── Passage provided

Greetings from Riga, Latvia ... A place of great change where the Soviet
system was well entrenched just about 10 years ago and where I am now in a private clinic teaching cataract surgery.

The goal of this trip was to train three docs in the modern cataract surgery techniques in a two and a half week week period of time.  While extremely challenging, this seemed possible with the bright ophthalmologists that I got to work with. Of course, to enhance efficiency ... We brought an extra microscope along... And customs had taken a liking to it.  It took us an entire day the following day to clear it with me sleeping intermittently in the car as we drove back and forth for various paperwork ... But with success!

OK, life is tough here ... I live on the beach of the Baltic Sea ... The birds are loud and enjoy bringing alive the dense fog over the sea in the morning.  I have a dog to walk/run in the morning and evening.  I live with one of the docs who was in the cataract program last year.  She and her husband both know English quite well and are good teachers of some Latvian. He has four jobs and is always bringing some stories back with him. Yesterday he was in Estonia and tonight we will here about it.

────
── Collected material

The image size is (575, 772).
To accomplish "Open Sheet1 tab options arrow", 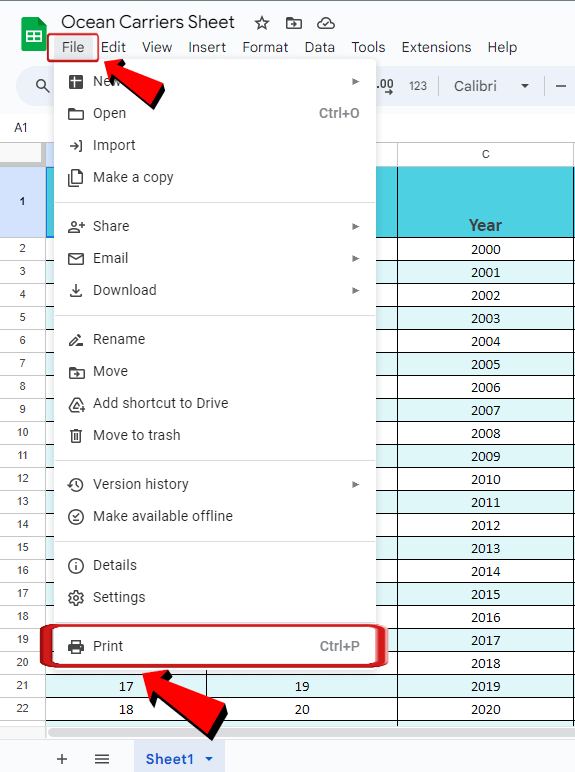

────

#### [Questions on the material]
**a)** In the letter from Riga about teaching cataract surgery, how many doctors was the trip meant to train?
**b)** Write the next part of the letter from Riga about teaching cataract surgery, picking up after its final sentence.

#### [Answers for the tasks]
**a)** Three.

**b)**
We start work every day about 8:00 after a 45 minute drive into the city.  We see postops, complete workups and discuss patients and usually start surgery close to 10am.  I record the video of each surgery directly on to my little iBook and we review the surgery with all the docs immediately after surgery. I save a few choice clips if there is something good for future teaching and then delete the remainder ... And we go to work again. Surgeries have their challenge with the language differences ... My Latvian is much worse than anyone else's English, but I am enjoying learning a few choice words for impressive application.  Usually there are 3-4 docs watching each surgery, and so there is usually someone who can translate something to a degree or another.  However, yesterday, during some critical points, the Latvian doc said "I don't understand what you say!"  Often you think that things are understood much more than they really are ... And sometimes they understand much more than you think they do!  However, such moments make me want to make sure, and doubly sure, that certain points are understood for sure ... So there may be a lot of repetition after which there may be some gestalt facial expressions.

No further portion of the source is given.